Dann lag der Kopf wieder still. Auch die Stimme war verstummt. Das Hauptportal knarrte und Schritte erklangen. Hastig schloss Dorian die Kiste. Er spähte hinaus.

Eine gebeugte ältere Dame trippelte in Begleitung eines nicht weniger klapprigen Herrn mit Gehstock zum Marienaltar, um dort eine Kerze anzuzünden. Eilig stahl sich der Dämonenjäger aus dem Beichtstuhl und suchte sich ein neues Versteck in einem winzigen Kräutergarten. Die einzige halbwegs gepflegte Ecke auf dem Kirchengrund. Verborgen hinter einer unscheinbaren Ligusterhecke. Eine kleine Bank neben dem bedeutungslosen verwitterten Denkmal irgendeines Honoratioren bot dem Dämonenjäger einen guten Platz, um den kryptischen Worten nachzugrübeln. Das Gleichnis mit der Krähe sagte ihm gar nichts. Außer, dass Edwin Jong in seiner Verschlagenheit wohl durchaus mit einem Rabenvogel zu vergleichen war. Widerlicher Aasfresser. Der Nachsatz ergab schon eher Sinn. Jeder handelte nach seiner Gewohnheit. So auch Edwin Jong? Das war allerdings auch nicht gerade die spektakulärste Information unter der Sonne. Warum konnte sich dieser verfluchte Schädel nicht einmal klar ausdrücken? Kaum zu glauben, dass Jong wegen solchem Budenzauber eigens einen Aufpasser wie die Ratten-Jenny angeheuert hatte. Wusste dieser Orakelkopf überhaupt etwas? Besser als ein Orakelball aus dem Spielzeugladen war er bisher nicht.
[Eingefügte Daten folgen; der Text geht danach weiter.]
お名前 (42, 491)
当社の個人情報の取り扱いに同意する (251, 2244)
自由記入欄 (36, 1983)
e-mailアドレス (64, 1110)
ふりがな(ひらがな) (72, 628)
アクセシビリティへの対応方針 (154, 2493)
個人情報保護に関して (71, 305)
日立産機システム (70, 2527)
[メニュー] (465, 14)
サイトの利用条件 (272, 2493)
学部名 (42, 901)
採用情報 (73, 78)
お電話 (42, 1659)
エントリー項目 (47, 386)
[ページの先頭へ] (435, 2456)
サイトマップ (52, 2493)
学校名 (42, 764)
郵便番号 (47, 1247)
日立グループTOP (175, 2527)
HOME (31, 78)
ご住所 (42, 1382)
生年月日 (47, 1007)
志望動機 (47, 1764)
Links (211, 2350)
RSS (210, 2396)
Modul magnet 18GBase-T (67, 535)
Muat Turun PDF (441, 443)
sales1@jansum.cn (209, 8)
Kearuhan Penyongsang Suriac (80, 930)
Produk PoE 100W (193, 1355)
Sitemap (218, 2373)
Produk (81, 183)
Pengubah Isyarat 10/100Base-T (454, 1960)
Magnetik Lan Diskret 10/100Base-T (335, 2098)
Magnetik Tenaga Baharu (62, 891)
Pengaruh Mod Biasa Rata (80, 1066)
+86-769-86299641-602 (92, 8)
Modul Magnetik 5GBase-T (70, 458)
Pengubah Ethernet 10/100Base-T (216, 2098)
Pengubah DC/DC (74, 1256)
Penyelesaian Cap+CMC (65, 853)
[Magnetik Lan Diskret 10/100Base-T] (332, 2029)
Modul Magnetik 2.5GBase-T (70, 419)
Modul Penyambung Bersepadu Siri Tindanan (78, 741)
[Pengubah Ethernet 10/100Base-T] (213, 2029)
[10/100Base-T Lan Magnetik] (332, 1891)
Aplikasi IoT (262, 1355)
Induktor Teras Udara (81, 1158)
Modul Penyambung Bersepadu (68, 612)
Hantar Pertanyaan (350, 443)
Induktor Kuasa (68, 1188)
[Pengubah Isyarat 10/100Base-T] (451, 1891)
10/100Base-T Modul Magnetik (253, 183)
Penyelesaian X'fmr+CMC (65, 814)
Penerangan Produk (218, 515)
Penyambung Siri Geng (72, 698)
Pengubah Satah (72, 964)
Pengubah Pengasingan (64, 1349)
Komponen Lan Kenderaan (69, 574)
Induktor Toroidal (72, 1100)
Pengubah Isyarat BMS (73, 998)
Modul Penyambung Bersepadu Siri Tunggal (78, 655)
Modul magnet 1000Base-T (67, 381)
»Natürlich bewegt sich selbst ein Hexer gern in gewohnten Bahnen«, brummte er die Kiste an. »Aber dazu müsste man sie überhaupt erst mal kennen! Du hast leicht reden, Alter.«

Unwillkürlich war er in Enos Art zu sprechen zurückgefallen. Der Junge hatte sich so manches Mal mit dem Schamanen gestritten. »Was willst du mir sagen, verrückter alter Mann?«

Die Gewohnheiten des Hexers kannte er nicht. Zwar hatte Eno beobachtet, wie Jongs Herz vor langer Zeit seinen angestammten Platz verlassen hatte. Doch darüber hinaus gab es keine Erinnerung, die ihm weiterhalf. Nichts in Bezug auf den Aufenthaltsort. Womöglich hatte Eno noch mehr gesehen.
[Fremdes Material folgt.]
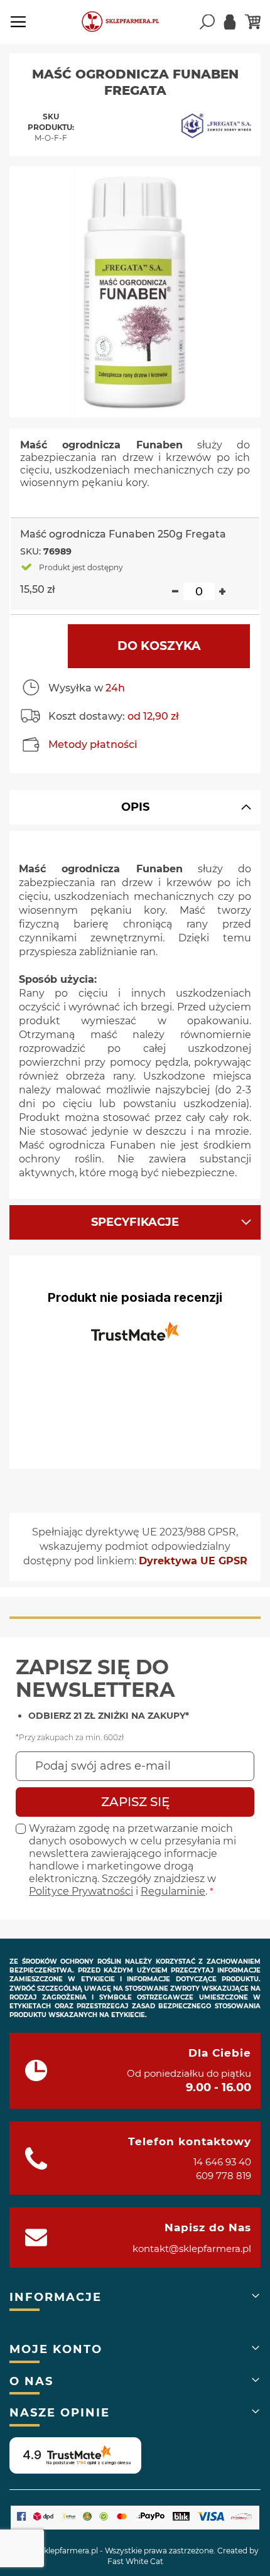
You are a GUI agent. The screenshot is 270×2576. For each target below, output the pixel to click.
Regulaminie (173, 1891)
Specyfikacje (135, 1222)
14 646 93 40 (222, 2162)
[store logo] (125, 22)
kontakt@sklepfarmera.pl (191, 2248)
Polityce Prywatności (81, 1891)
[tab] (135, 807)
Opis (135, 807)
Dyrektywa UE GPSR (193, 1561)
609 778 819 (223, 2176)
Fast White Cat (135, 2561)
Wie auf ein unsichtbares Zauberwort rauschte eine neuerliche Welle der Erinnerung heran, schlug über dem Dämonenjäger zusammen und zog ihn mit sich in die Tiefe.

 

Niederländisch Guayana 1776

Obwohl Eno die Flucht gelungen war, schmeckte der Sieg bitter. Die Plantage der Jongs war zu abgelegen, um ein schnelles Entkommen in bewohnte Gegenden zu ermöglichen. Selten verirrte sich ein Bote auf einem Muli in den Landstrich, Schiffe legten kaum in der Nähe an. Und wenn, gehörten sie den Jongs.
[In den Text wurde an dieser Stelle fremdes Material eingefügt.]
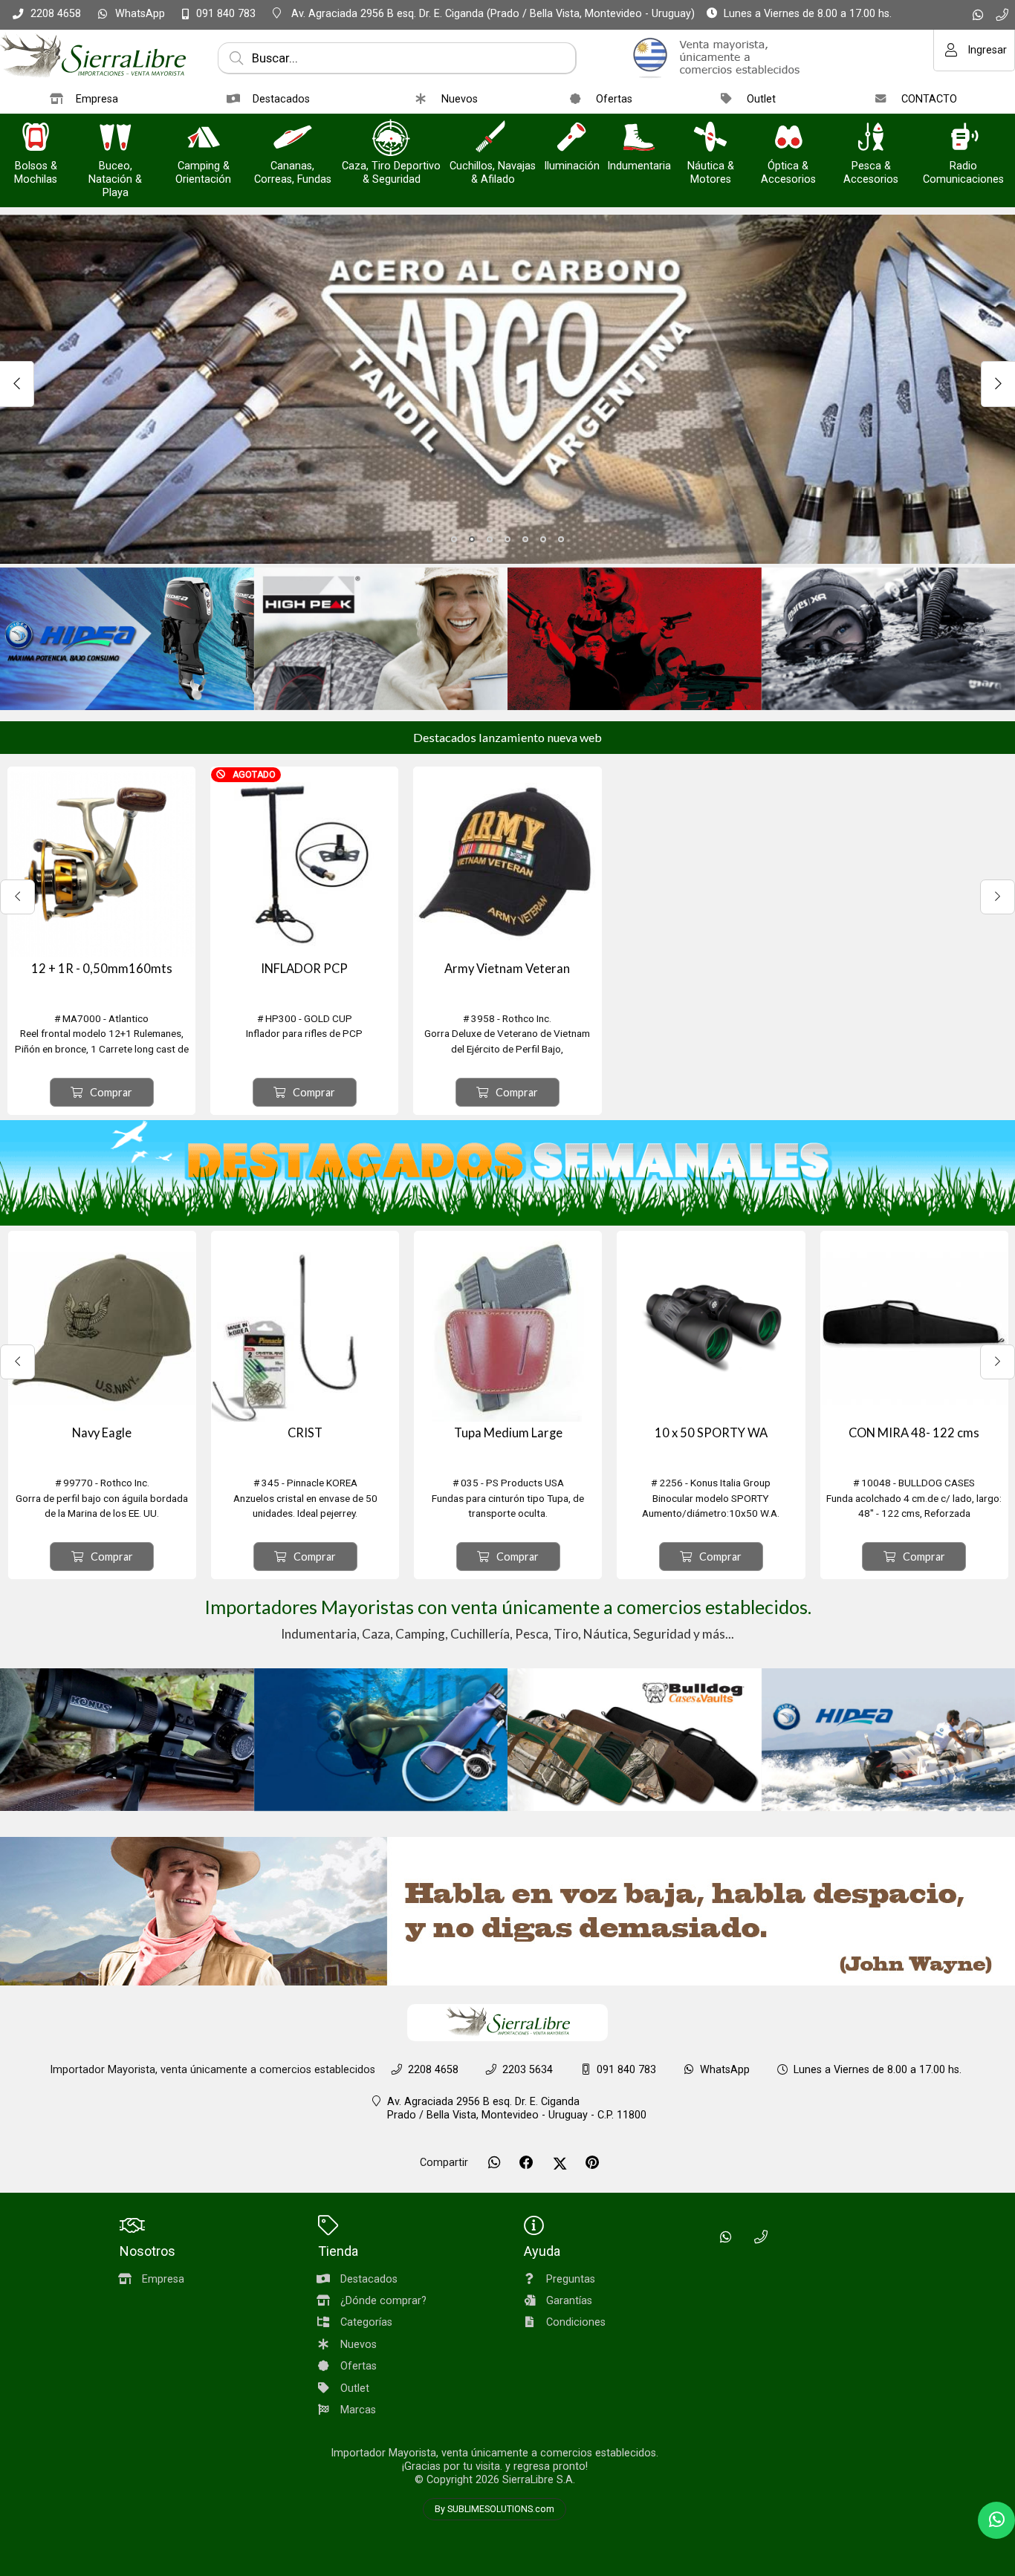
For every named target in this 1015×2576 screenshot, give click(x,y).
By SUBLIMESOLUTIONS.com (494, 2509)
Die einzigen Möglichkeiten eines entlaufenen Sklaven bedeuteten entweder Dschungel oder ein Leben als Dieb und Plünderer.

Schon seit Tagen versteckte sich der Junge noch auf der Farm. Er lebte inzwischen wie ein halbwilder Hund. Nachts streunte er über die Plantage, tagsüber, wenn das Dorf verwaist lag, weil die Bewohner auf den Feldern schufteten, stahl er sich zwischen die Hütten und raubte, was er ergattern konnte. Ein paar Happen Dörrfisch, ein paar Talismane und Kräuter. Darüber hinaus ernährte ihn Mutter Natur mit ihren saftigen Früchten. Alles in allem speiste er nicht schlechter als zuvor. Die kläglichen Rationen, die die Jongs ihren Sklaven zugestanden hatten, fehlten ihm nicht besonders. Ebenso wenig wie die Plackerei auf dem Feld. Dennoch verging kein Tag, an dem er sich sein altes Leben nicht zurückwünschte.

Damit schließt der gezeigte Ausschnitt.